If we are to correct our (mis)education we must be willing to boldly and compassionately call it out. We must boldly reveal the truth, not hide it so as not to offend sensibilities. We must compassionately help people to find redemption, not condemn and abandon them. How are we calling out those who are using coded appeals to further division in our nation? Are we falling into the same pattern of speaking in code? Or are we consciously talking about race and contributing to the proliferation of both brave and safe spaces? How are we moving beyond duality and embracing multiplicity? Are we clinging to binary groupings of people? Or are we actively organizing for the protection of people at the intersection of identities?
We must be increasingly critical in asking when, where, and how do we use the stories of others, where do we get them from? How do we honor all the people of the world in our classrooms, boardrooms, and media rooms? To know this we must know people through their own words. Likewise, we must ask when, where and how are we using King’s image? Are we using it in a manner consistent with his ideals and practices? To know this we must know King through his own words.
On Michigan’s campus in 2020 there will be anniversary celebrations that serve as opportunities to counter our (mis)education. The Department of Afro and African American Studies will celebrate its 50th anniversary as one of the race/ethnicity-based programs that build and promote the narrative of groups of people of color. Earth Day is celebrating 50 years of a global focus on the health of the land, air, water and animals. And with a focus on the environment there will be attention to its impact on people and thus necessitate a conversation on the ways black and brown and poor people are hardest hit by environmental hazards and waste.

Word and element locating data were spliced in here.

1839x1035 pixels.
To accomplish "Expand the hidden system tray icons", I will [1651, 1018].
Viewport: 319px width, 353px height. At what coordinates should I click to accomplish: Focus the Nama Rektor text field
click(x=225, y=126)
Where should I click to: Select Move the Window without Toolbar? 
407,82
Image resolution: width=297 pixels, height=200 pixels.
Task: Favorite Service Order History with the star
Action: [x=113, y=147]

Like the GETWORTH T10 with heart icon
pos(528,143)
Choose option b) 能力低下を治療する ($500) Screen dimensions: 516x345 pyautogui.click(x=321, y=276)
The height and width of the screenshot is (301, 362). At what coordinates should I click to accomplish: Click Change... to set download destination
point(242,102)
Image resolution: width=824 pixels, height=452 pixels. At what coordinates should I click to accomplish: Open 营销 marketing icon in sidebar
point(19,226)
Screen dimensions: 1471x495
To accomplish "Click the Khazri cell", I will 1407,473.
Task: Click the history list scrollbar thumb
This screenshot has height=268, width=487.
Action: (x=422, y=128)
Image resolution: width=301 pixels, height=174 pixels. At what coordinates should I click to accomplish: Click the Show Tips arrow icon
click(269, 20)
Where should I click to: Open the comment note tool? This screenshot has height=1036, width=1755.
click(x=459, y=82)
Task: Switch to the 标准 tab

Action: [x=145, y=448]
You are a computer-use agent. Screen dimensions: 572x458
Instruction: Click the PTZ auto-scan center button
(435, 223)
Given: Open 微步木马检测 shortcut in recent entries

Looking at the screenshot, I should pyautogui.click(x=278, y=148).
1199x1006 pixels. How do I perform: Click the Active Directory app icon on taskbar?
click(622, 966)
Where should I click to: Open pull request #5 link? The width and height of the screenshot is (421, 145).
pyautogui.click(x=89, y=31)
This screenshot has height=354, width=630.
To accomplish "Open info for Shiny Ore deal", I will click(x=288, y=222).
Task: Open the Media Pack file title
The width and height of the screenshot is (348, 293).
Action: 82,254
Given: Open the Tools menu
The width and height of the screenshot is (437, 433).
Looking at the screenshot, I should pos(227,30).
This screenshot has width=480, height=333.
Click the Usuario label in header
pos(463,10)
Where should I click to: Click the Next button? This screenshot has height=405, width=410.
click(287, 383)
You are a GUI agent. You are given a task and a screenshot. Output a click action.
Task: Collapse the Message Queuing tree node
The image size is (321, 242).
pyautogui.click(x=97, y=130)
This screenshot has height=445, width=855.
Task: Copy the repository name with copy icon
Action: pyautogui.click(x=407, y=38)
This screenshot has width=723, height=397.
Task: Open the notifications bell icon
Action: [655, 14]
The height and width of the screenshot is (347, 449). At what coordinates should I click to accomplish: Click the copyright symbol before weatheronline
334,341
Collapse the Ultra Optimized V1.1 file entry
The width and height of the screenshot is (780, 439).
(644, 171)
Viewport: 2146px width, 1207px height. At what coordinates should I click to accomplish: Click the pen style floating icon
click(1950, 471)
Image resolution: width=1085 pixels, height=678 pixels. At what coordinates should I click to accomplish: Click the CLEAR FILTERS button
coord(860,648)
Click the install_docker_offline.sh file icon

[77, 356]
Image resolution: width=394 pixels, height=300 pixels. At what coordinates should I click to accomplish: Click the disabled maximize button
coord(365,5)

2020 also marks the 100th anniversary of the passing of the 19th Amendment that granted American women the right to vote. This is a major milestone of an 80-year struggle for progress in American politics. But here too we must remember in our analysis of (mis)education that Native, Chinese-, Japanese-, and African-American women were not granted the same right at that time. African-Americans and some poor white women and men were not granted the protection of the right to vote until 45 years later when the Voting Rights Act of 1965 was passed. It is important to remember this exclusion as we celebrate the enfranchisement of women so that we remain vigilant in the protection and expansion of voting rights.
These anniversaries are opportunities to celebrate the momentous achievements and bold missions set forth on our campus and in our nation. They are also opportunities to center and uplift the stories of those that have been marginalized so that we may see how we are all connected.
If the effective tools and strategies to bring about change seem elusive now, then their discovery is but on the other side of a clear commitment to seek them out. We knew not how to reach the moon, but determination guided the way. Resolve often precedes the certainty of success, and even the know-how itself.
The work of social justice is not comfortable and it is immature to seek it to be so. Social justice work is about acknowledging (mis)education, healing trauma, reconciliation and forgiveness, dismantling imbalanced power structures, seeking and learning stories hidden from us, and innovating real democracy in imagining a new nation that brings forth the fullness of King’s dream. We have been miseducated, but the awareness of this is more powerful than the (mis)education of US.